Xank Governance: Inspired by Bridgewater’s Meritocracy System

Since Bitcoin’s creation, cryptocurrency governance has been a hotly contested issue. Governance is an inherent component of every network, be it a school lunch committee or Segwit implementation. Governance can arise as a result of a clearly defined protocol that the network adheres to, or it can emerge spontaneously out of a series of loosely defined relationships that form over time among the network players. It is well understood that to achieve the best outcome for a network as a whole, a carefully considered and implemented governance system will enhance the network’s outcome.

Governance Considerations

Centralized networks are easy to govern as they are already arranged into hierarchies where the power is concentrated at the top. Gain control of the top of the hierarchy and you now have the power to govern. In contrast to such hierarchies, governing a decentralized network where the power is distributed to the edges of the network has often been compared to ‘herding cats’.

Decentralized networks give rise to the concept of the individual being self-sovereign or at least having access to self-sovereign power. So cryptocurrencies have given rise to an age-old question. How does governance work among self-sovereigns?

If we look at self-sovereign nations states, each nation-state has its own form of governance, be it a democracy or a tyranny. But at the highest level, each of these sovereign states exists in a state of anarchy toward other sovereign states. There is no governing body that overrules the decisions of a sovereign nation. The closest thing resembling a governing body is the United Nations, and it sets governing principles on trade and environmental issues. But UN decrees are non-binding. Any state can walk out of a meeting and take an opposing stance. The states attend voluntarily and in good faith, but even if a majority of states vote in the opposite direction on a proposal, a member state can walk out of negotiations or simply not participate.

Although a member state has the right to walk out of a proposal, if the proposal was to be of mutual benefit to all members that sign on to the proposal, it could be argued that the member that walks out is not acting in good faith. This would not be a problem in a democracy as the proposal would simply require a majority vote. But with proposals that exist between voluntary participants, the democratic outcome is not adequate. If you can’t gain the consent of a voluntary participant, any proposal can be non-binding.

Garnering Consent

Decentralized governance is not about ‘herding cats’, it is about garnering consent. Unlike democracies, autocracies and various other tyrannies, you cannot simply bypass consent when dealing with voluntary self-sovereigns. In decentralized networks, you need a governance mechanism that is most likely to succeed at mustering the most consent network-wide. To achieve this, a power based governance system such as the ones we have grown weary of as citizens, will simply not do. Nobody is forced to use a network that grows with voluntary participation. Everybody is free to come and go as they choose. Those that choose to be on your network have shown direct consent. It can be argued, and with cryptocurrencies in particular, that every participant on a network is in consent with the rest of the network. And that gets to the very root of it — consent is what forms network consensus!

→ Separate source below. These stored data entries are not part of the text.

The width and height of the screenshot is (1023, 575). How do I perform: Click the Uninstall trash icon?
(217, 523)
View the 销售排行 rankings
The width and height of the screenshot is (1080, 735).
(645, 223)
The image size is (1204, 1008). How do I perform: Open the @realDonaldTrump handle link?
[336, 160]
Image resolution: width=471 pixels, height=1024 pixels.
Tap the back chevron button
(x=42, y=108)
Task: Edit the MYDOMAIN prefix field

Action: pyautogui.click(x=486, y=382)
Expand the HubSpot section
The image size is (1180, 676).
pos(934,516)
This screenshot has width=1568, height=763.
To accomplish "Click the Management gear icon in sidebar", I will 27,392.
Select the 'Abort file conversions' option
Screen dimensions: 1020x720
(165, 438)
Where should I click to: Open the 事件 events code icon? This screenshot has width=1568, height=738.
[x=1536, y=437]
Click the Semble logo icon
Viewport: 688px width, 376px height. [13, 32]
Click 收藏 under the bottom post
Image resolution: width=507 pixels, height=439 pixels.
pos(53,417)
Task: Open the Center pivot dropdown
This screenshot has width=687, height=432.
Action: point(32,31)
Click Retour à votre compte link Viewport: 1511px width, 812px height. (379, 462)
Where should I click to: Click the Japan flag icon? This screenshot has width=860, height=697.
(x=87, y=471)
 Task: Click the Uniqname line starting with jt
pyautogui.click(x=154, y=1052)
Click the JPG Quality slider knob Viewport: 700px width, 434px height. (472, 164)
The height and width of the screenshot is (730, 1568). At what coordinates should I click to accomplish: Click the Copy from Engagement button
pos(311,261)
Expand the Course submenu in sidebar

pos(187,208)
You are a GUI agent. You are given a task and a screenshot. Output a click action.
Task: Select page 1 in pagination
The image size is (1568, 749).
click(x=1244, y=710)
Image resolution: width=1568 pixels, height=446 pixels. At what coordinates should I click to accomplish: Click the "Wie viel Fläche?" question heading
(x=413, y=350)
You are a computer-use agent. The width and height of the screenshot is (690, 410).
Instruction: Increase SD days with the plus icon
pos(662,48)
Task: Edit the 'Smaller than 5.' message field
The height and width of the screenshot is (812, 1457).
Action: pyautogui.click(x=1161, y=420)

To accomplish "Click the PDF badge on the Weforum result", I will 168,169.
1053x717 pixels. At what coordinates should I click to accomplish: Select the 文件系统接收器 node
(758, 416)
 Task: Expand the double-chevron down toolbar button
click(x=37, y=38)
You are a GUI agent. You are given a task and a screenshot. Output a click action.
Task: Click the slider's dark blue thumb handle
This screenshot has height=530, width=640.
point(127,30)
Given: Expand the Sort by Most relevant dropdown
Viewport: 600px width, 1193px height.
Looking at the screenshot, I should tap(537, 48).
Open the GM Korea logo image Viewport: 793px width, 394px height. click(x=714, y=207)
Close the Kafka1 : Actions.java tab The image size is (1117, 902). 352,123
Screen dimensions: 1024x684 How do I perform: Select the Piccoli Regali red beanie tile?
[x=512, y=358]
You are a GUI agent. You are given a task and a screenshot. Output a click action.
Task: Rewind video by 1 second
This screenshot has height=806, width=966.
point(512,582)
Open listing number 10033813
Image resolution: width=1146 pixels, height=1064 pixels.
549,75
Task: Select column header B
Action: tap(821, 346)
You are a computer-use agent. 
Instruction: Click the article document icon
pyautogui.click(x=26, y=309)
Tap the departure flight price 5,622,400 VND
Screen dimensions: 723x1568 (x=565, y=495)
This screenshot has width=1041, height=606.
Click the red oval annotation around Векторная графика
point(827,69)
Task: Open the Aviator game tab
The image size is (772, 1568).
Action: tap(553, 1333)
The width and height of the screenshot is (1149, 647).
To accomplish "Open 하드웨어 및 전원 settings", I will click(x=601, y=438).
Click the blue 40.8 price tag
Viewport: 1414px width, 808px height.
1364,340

So the idea then becomes, instead of peddling governance to a captive audience, as with nation states, tribes, families etc., you attract the right mix of self-sovereign individuals to join in on the network. After all, self-sovereign individuals are self-governed. What you end up with is a network that is fully self-governed as it is made up of self-governing individuals. So then the question becomes, what kind of network do self-sovereign and self-governing individuals want to join? What network would they voluntarily give their consent?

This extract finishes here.